What is being asked: A partial copy is required: transcribe exactly the lines from the one containing "938x535 pixels. At" through the last line below, without any pictures.

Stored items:
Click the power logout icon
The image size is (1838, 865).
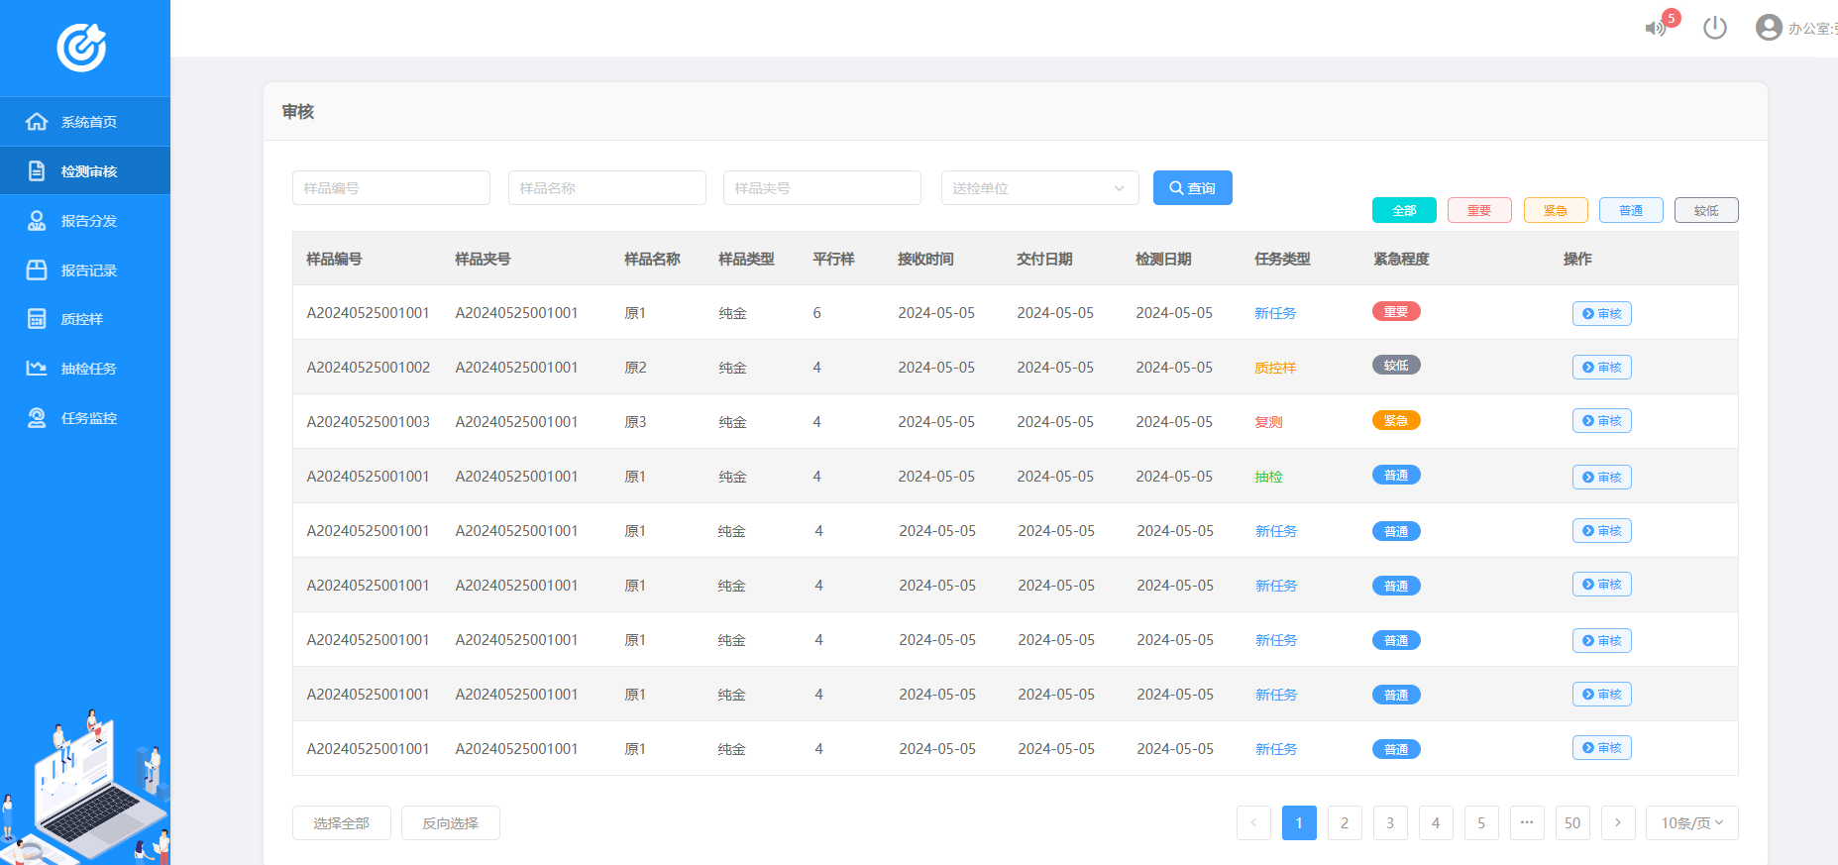coord(1715,28)
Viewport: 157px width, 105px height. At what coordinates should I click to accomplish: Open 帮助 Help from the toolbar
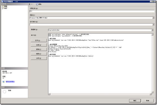coord(39,4)
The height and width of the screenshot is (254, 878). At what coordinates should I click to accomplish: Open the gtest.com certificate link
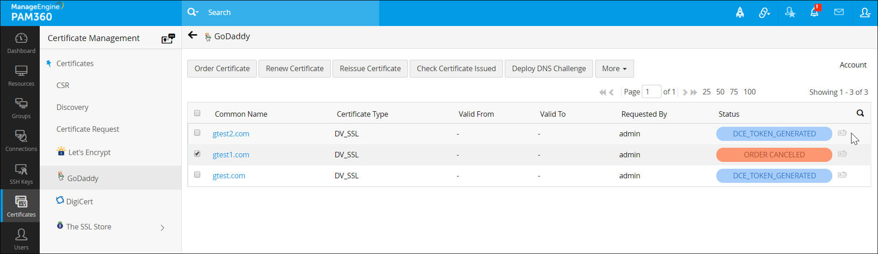tap(229, 176)
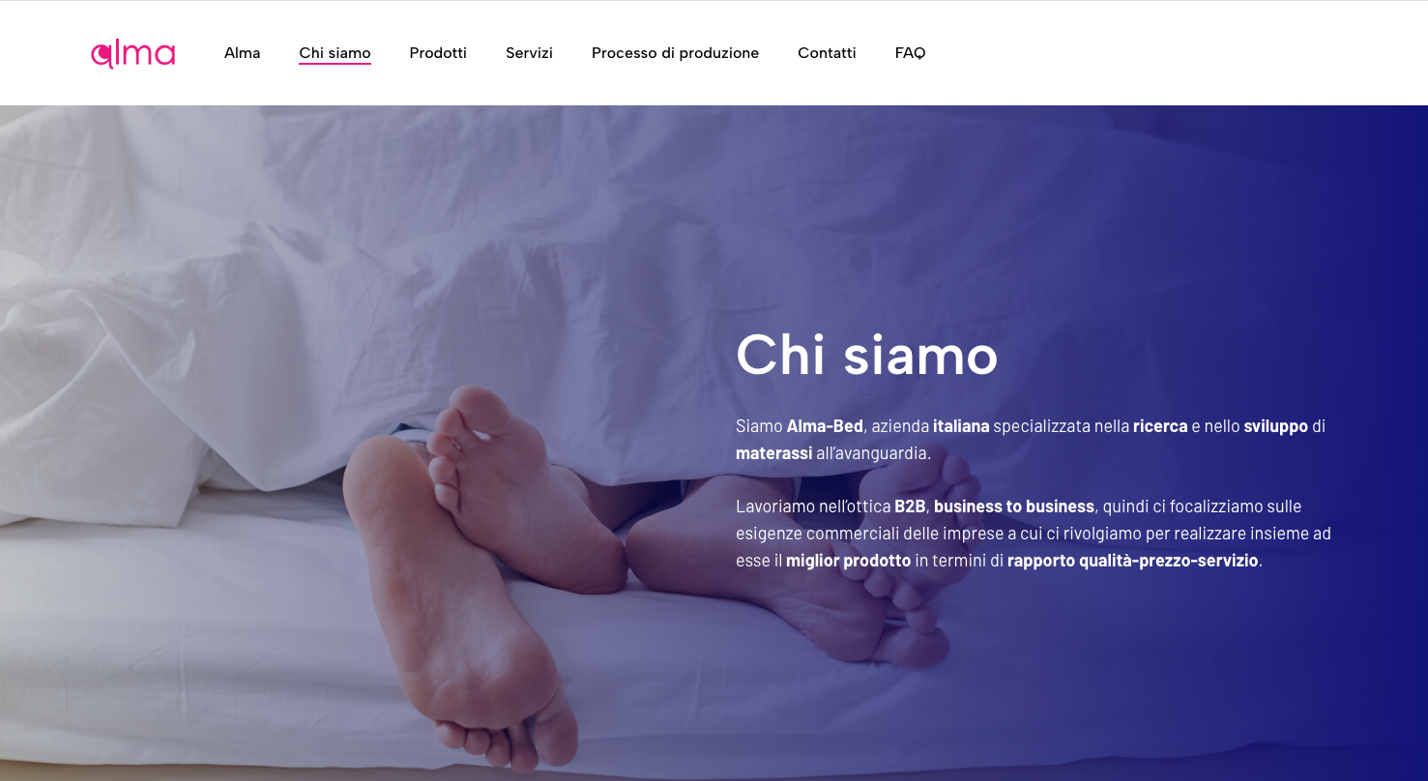Navigate to Processo di produzione
The height and width of the screenshot is (781, 1428).
click(675, 53)
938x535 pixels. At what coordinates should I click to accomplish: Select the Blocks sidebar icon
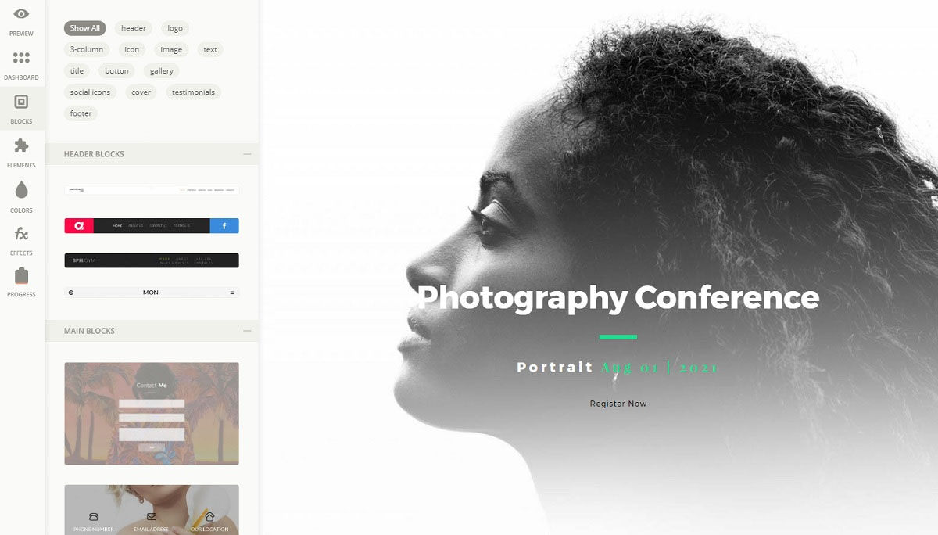[21, 102]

Written response:
938x535 pixels. At what coordinates should I click to accomplish: Select the Blocks sidebar icon
[21, 102]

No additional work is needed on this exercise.